# commercial accounts



## disantolandscap (Aug 20, 2011)

when bidding commercial accounts do you call banks, malls, resturants, etc and ask them if they are excepting bids or do you just write one up and take them in and drop them off to the office and let them read them and decide? and whens a good time to do this.


----------



## Mick76 (Aug 2, 2009)

Usually I just call...sometime they handle everything themselves, sometimes they have a national mang co (do a search on this forum) take care of it...... where in maine are you?

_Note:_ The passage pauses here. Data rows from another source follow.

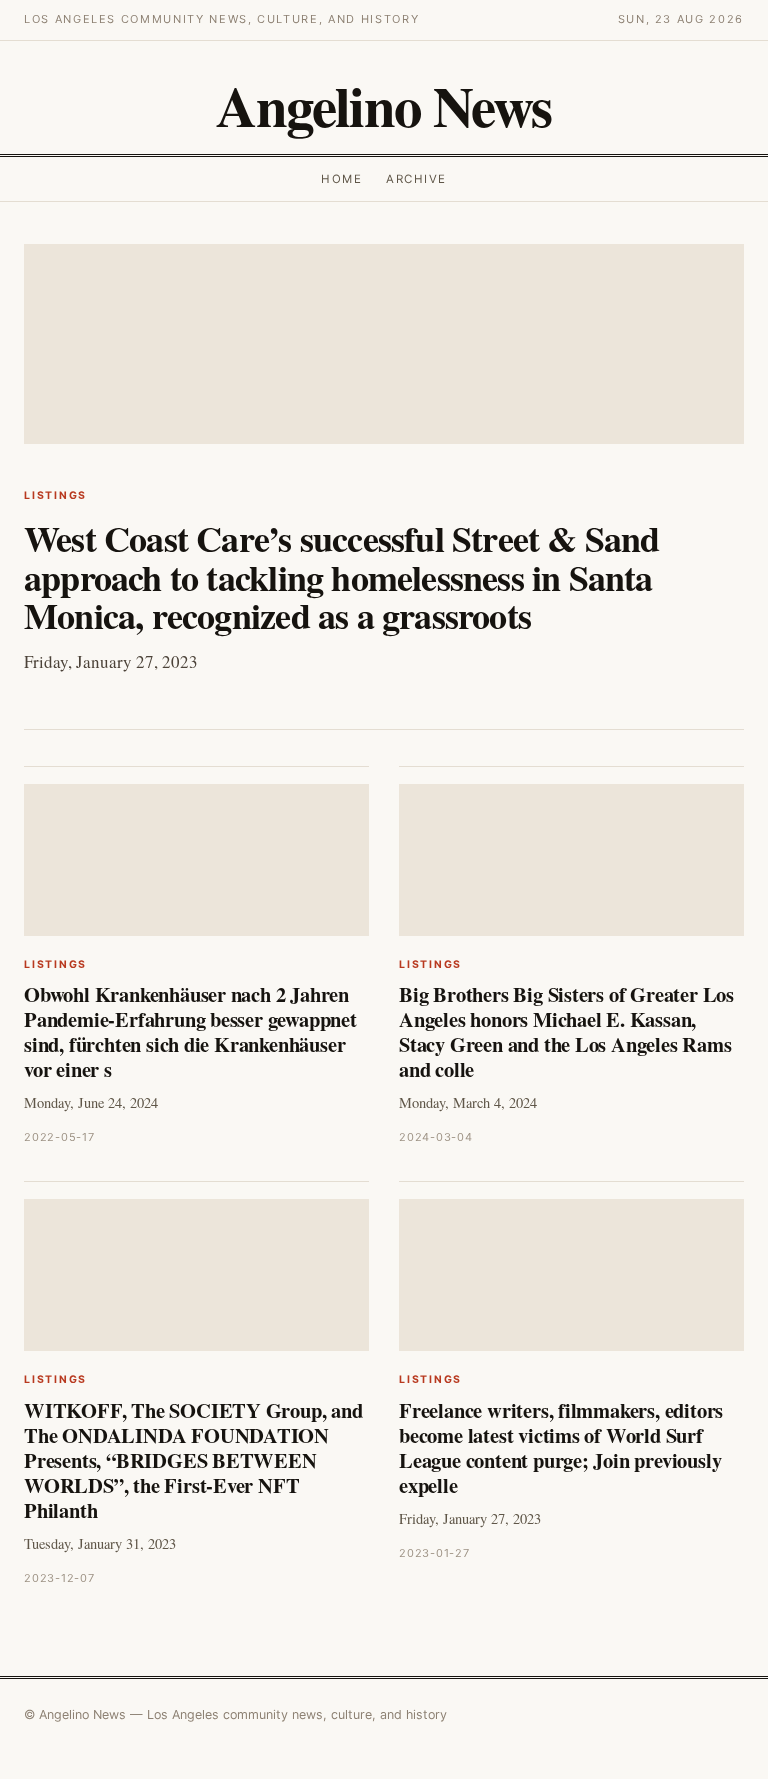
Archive (416, 179)
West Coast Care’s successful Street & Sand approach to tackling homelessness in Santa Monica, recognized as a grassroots (342, 576)
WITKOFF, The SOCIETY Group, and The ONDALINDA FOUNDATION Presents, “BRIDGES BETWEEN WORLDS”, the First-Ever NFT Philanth (193, 1460)
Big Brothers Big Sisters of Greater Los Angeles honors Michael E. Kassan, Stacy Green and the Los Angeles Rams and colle (566, 1031)
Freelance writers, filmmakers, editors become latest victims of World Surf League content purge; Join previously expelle (561, 1447)
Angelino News (383, 105)
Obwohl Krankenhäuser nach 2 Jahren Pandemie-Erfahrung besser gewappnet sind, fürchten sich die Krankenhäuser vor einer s (190, 1031)
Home (341, 179)
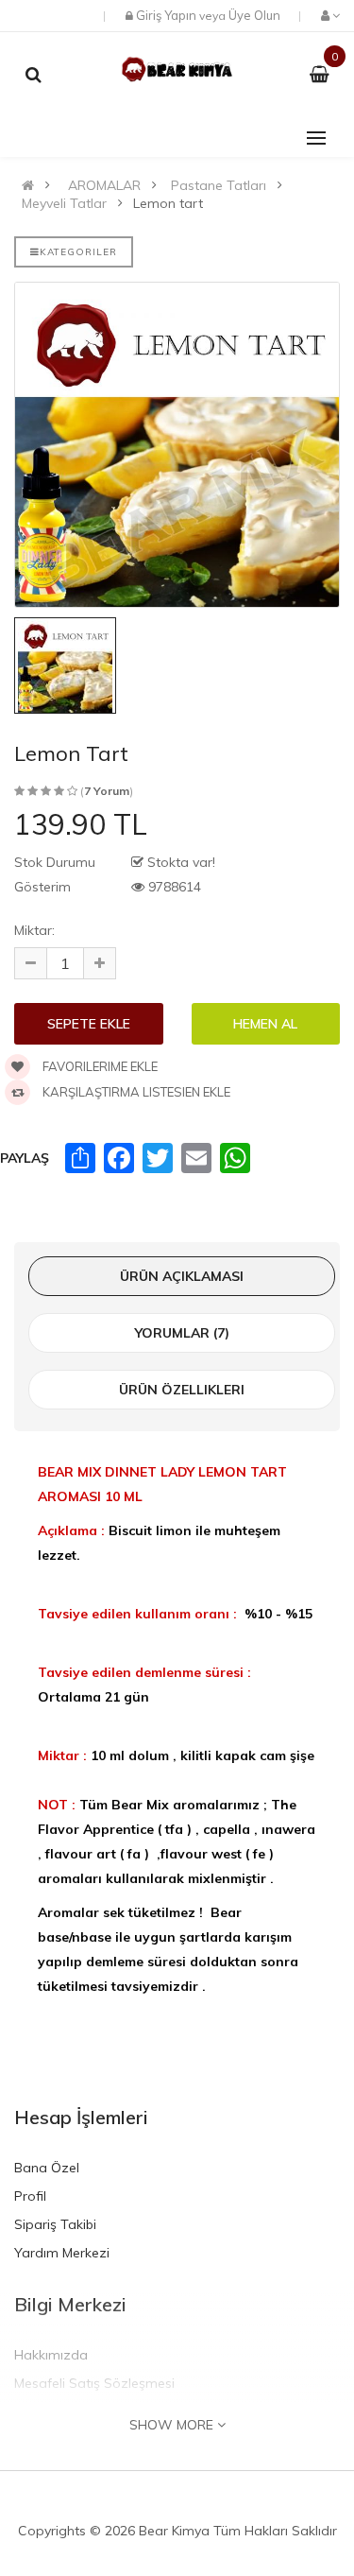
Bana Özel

I'm from Auburn.....


----------



## disantolandscap (Aug 20, 2011)

im up to bagor just starting out i deliver auto parts all day so i see all the places that have different companys each year, and im tired of delivering parts, so im doing what i can to get set up and hope for the best, but i figure with all he info i can find and get ill do all right. i got two seperate service agreemets, one for plowing and one for landscaping.


----------



## Mick76 (Aug 2, 2009)

Your right in the thick of things now... call, call, and call some more.... what you really need to do iis figure out your hourly rate and then go from there.... i'll send a link that will help you tomorrow when I'm in my office


----------



## Mick76 (Aug 2, 2009)

as promised,,,,, HIH

http://lawnchat.com/?page_id=341


----------



## disantolandscap (Aug 20, 2011)

just wondering hows buisness down portland way do you know? and is plowing all you do or do you do landscaping work as well? My wife kids and I are thinking of moving down portland way at tax time but i dont want to get customers up here and then her say ok lets move. but there is nothing up here. thanks for the link illcheck it out.


----------



## Mick76 (Aug 2, 2009)

As you know Portland is the largest city in maine...there will be definately more opportunities down there but bangor is the 2nd largest.. you should be able to find enough work there...... I've found more then enough work in L/A as we're the 3rd largest city....In terms of my plowing business... I just plow and will do some spring cleanup... to keep an account year round I simply hire out the mowing.... (its too cut throat out there for me to justify buying 20K in mowing equipment) when I can still bid on a property, make a small profit, and simply push papers around. Your just getting into it ... you'll see where the $'s at....ie bidding on a plowing lot 10K, while the landscaping goes for 3K.....Its just not worth it imo


----------



## disantolandscap (Aug 20, 2011)

yea true, she just wants to move down that way becasue she has to go shoping all the time down there and i get tired of driving. I like the ocean, and she likes the city so we figured that would be a perfect area. plus now shes over the whole going to free port shopping as it has moved on to boston, kittery, and nashua nh haha so costing me more money. but like i said according to that link it says i should charge well ill pm you that info. I just dont want to get commitedto landscaping and plowing here then all the sudden she wants to move.


----------



## disantolandscap (Aug 20, 2011)

well it says i should charge 103 per hour, but im not quite that high. Because i dont have a 30,000 dollar truck. but im not far off so i dont think i am lowballing.


----------



## Mick76 (Aug 2, 2009)

ust a fyi...you have to have at least 10 posts to use the pm function... and yes I wouldn't get the4 accounts up there then all of a sudden move.... its going to be tough starting out in a new city that you havn't established in yet... try bidding but I don't think you'll do well.....if you move you might try looking into subbing for someone this year (on the commercial side of things) and pick up some residentials


----------



## Mick76 (Aug 2, 2009)

whats your email address as I don't want to be putting this type on info out there


----------



## disantolandscap (Aug 20, 2011)

mine is [email protected] ill email you a copy of my contract and it has what i charge per hour and you cant tell me if it sounds alright.


----------



## disantolandscap (Aug 20, 2011)

for some reason it just keeps saying attaching files it wont load it so i can send it to you.


----------